Awal-awal saya kenal punk justru bukan dari band Inggris Sex Pistols, tapi dari band Amerika Serikat, "Green Day". Zaman itu kalau mahir memainkan lagu "basketcase", udah berasa mantab-lah. Tapi seiring berjalannya waktu, (konon) Green Day pun sudah bergeser dari yang tadinya punk, saat ini cenderung lebih ke "rock". Barangkali ini ada pengaruh-nya dengan usia yang  bertambah tua, sehingga Green Day cenderung mengaplikasikan lirik menyesuaikan kenyataan hidup. 

Seperti yang terlihat di Wikipedia, eksplorasi musik Green Day nggak melulu soal punk. Ada "pop punk", "alternative rock", lalu "power pop", dan "skate punk". Apakah Green Day masih layak disebut punk? Bagi yang fanatik akan punk murni seperti Sex Pistols, mungkin Green Day dianggap cemen. Sebab buat mereka, punk memang diperuntukkan bagi mereka yang anarkis, layaknya "Hooliganism" yang suka ngamuk-ngamuk pada pertandingan bola. Tapi bagi saya pribadi, Green Day adalah penerus dunia punk yang lebih soft dan bisa beradaptasi dengan zaman.

Sex Pistols berdiri tahun 1975, alias zaman ABG versi "Angkatan Babe Gue". Sedangkan saya mengenal Green Day tahun 1994, lewat album "Dookie". Indonesia juga tak ketinggalan dengan munculnya band Netral lewat album  "Wa..lah" (1995). Sama dengan Green Day, Netral pun (saya rasa) sudah bukan lagi disebut sebagai band punk murni. Netral (yang sekarang jadi NTRL) ialah band rock dengan basic musik punk. Mereka juga meng-eksplorasi berbagai musik untuk kemudian dipadu dengan basic punk itu tadi. Jadinya memang keren, membuktikan bahwa sebuah band dengan aliran seperti NTRL bisa bertahan mengikuti perkembangan zaman.

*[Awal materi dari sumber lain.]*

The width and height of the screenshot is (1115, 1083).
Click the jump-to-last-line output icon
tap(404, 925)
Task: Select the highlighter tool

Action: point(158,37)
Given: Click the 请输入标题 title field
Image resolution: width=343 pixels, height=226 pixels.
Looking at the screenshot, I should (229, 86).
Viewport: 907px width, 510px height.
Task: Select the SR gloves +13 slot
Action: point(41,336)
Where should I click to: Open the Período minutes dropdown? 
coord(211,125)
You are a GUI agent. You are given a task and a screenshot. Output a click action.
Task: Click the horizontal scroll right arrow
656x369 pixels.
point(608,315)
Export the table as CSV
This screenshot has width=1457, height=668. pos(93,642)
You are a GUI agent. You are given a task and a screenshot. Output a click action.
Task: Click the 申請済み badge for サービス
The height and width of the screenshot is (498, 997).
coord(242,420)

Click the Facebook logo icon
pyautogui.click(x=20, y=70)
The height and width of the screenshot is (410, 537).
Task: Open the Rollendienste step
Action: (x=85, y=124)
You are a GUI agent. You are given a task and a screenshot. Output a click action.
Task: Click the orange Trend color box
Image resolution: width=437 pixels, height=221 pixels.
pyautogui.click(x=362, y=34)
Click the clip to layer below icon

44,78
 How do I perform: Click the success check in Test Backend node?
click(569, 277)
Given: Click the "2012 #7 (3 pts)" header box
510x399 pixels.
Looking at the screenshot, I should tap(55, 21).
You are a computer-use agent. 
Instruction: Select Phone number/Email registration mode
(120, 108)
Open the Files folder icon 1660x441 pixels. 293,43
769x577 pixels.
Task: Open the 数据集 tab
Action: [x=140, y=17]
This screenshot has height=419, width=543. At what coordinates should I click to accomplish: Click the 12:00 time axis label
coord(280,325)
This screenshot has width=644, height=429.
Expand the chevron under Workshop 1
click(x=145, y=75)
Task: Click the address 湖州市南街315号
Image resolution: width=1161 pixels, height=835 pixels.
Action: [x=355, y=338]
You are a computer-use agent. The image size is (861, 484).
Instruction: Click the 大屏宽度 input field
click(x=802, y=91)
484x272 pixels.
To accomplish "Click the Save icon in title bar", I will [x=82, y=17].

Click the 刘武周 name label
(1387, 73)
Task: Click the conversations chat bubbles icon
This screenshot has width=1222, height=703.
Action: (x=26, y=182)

Jika membandingkan antara Sex Pistols dan Green Day, saya kok jadi merasa bahwa Angkatan Babe Gue itu cenderung lebih keras kepala ketimbang generasi kami. Sex Pistols yang punya semangat anarkis, seakan tak mentolerir adanya ekplorasi dari band itu terhadap perkembangan musik.

Katakanlah Johnny Rotten, dia lebih baik membuat band baru bernama "Public Image Ltd", demi sebuah eksplorasi pasca hebohnya punk, atau disebut dengan "post-punk". Mereka tetap jaim (jaga image) bahwa punk murni itu adalah Sex Pistols, yang (bahkan) berani melawan terhadap sistem, dalam hal ini lewat poster art Ratu Elizabeth. Agak-agak mirip dengan Mr.Bean, tapi yang ini lewat musik. Berbeda dengan James Bond, yang secara karakter memang dibuat mengabdi ke Ratu (MI6).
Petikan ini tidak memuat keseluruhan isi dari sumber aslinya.